Large language models are growing rapidly, with models like PaLM (540B parameters) and BLOOM (176B parameters) pushing the limits of available hardware. Running these models is expensive—for instance, inference on BLOOM-176B requires eight 80GB A100 GPUs (each around $15,000), and fine-tuning demands 72 such GPUs. To make these models more accessible, researchers are exploring methods like quantization and distillation that reduce memory usage without sacrificing performance.
This article introduces an 8-bit quantization technique called LLM.int8(), developed in collaboration between Hugging Face and BigScience. The method allows large models to run with half the memory while maintaining predictive accuracy. It is now fully integrated into the Hugging Face transformers library.

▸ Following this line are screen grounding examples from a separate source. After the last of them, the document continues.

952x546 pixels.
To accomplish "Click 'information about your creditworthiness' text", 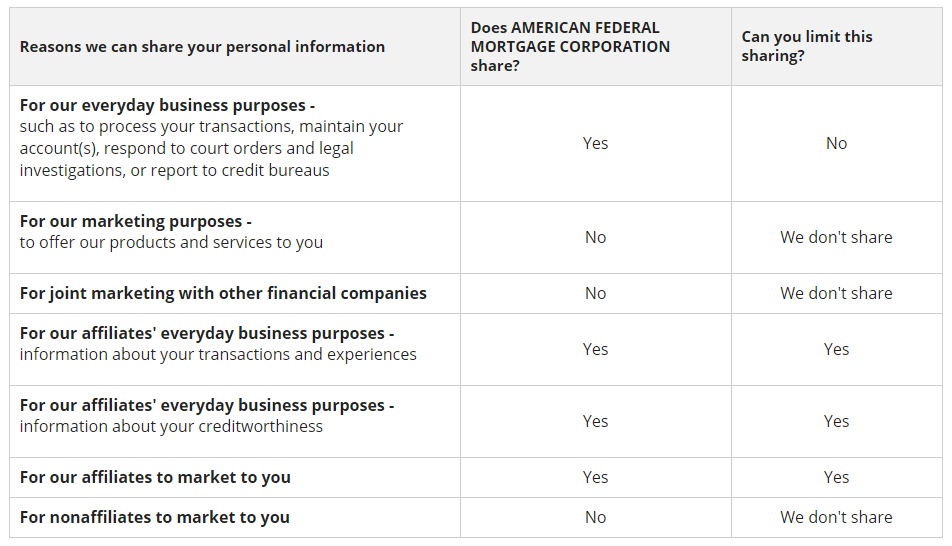I will (x=171, y=426).
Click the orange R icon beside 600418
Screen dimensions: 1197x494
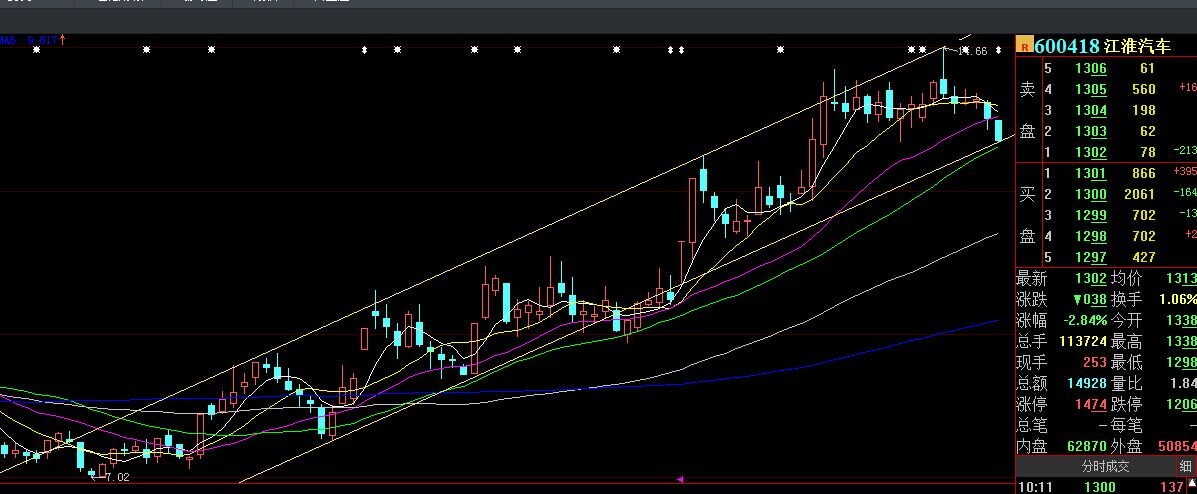[x=1024, y=45]
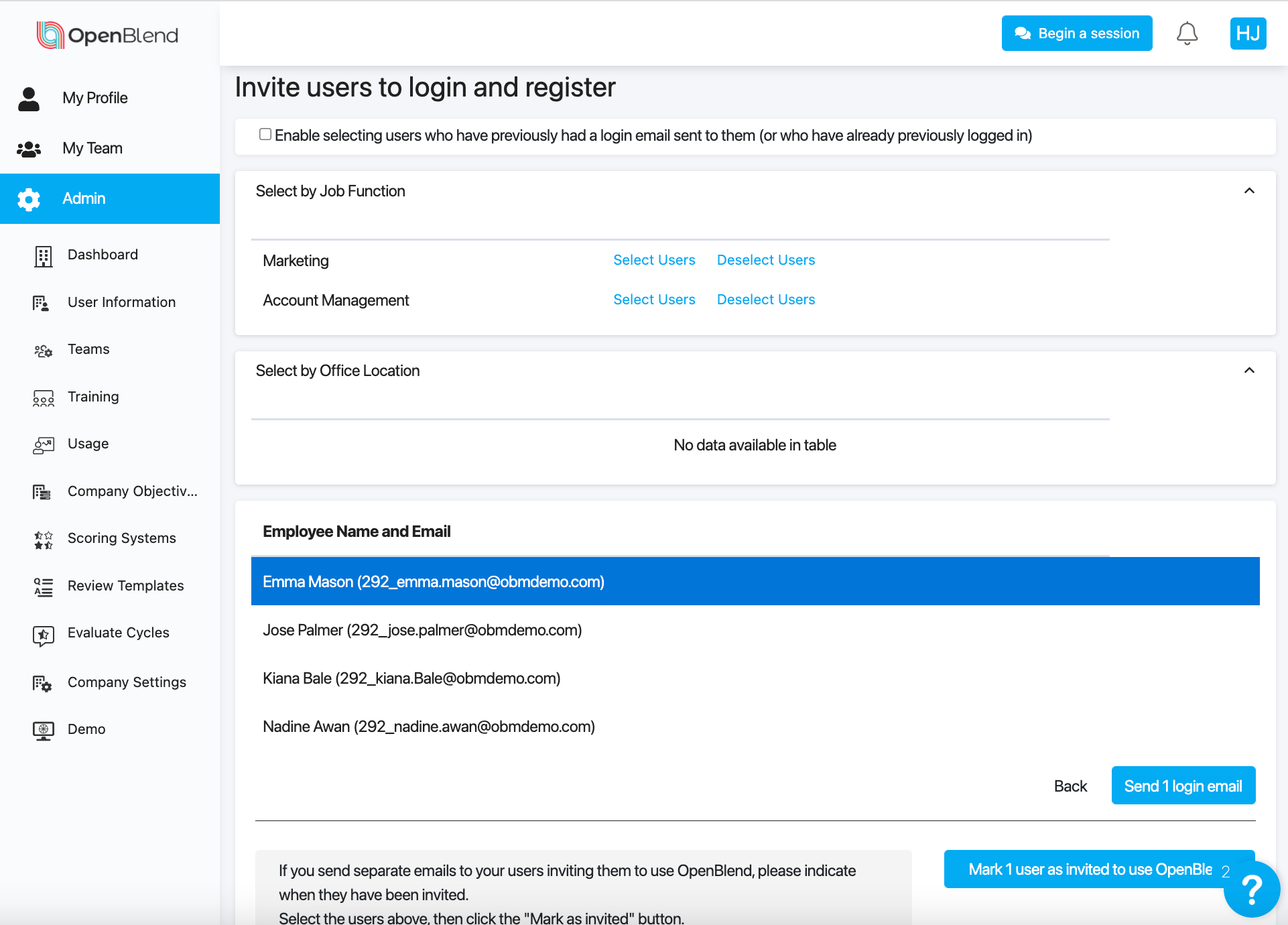Go to My Team page

click(92, 148)
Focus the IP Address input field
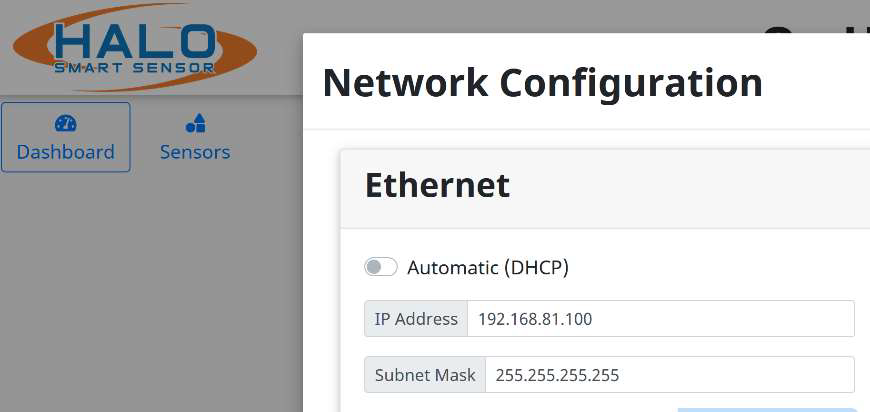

Understanding Model Memory Usage
The memory footprint of a model is determined by the number of parameters and their precision. Common data types include:
- Float32 (FP32): 32 bits (4 bytes), the standard full-precision format.
- Float16 (FP16): 16 bits (2 bytes), half-precision with limited range, prone to overflow/underflow.
- Bfloat16 (BF16): 16 bits (2 bytes), retains FP32’s dynamic range but with less precision.
- Int8: 8 bits (1 byte), can store 256 discrete values.
During training, mixed precision is often used: weights are stored in FP32, while forward/backward passes run in FP16/BF16 for speed. For inference, half-precision weights often suffice, halving memory needs. For example, BLOOM-176B in FP32 requires ~704 GB, but in BF16 it drops to ~352 GB—still too large for most setups.
8-Bit Quantization
Quantization maps values from a higher-precision range to a lower-precision one, reducing memory by up to 4x. However, naive quantization causes significant information loss. Two common 8-bit methods are:
- Zero-point quantization: Scales and shifts values to fit the target range.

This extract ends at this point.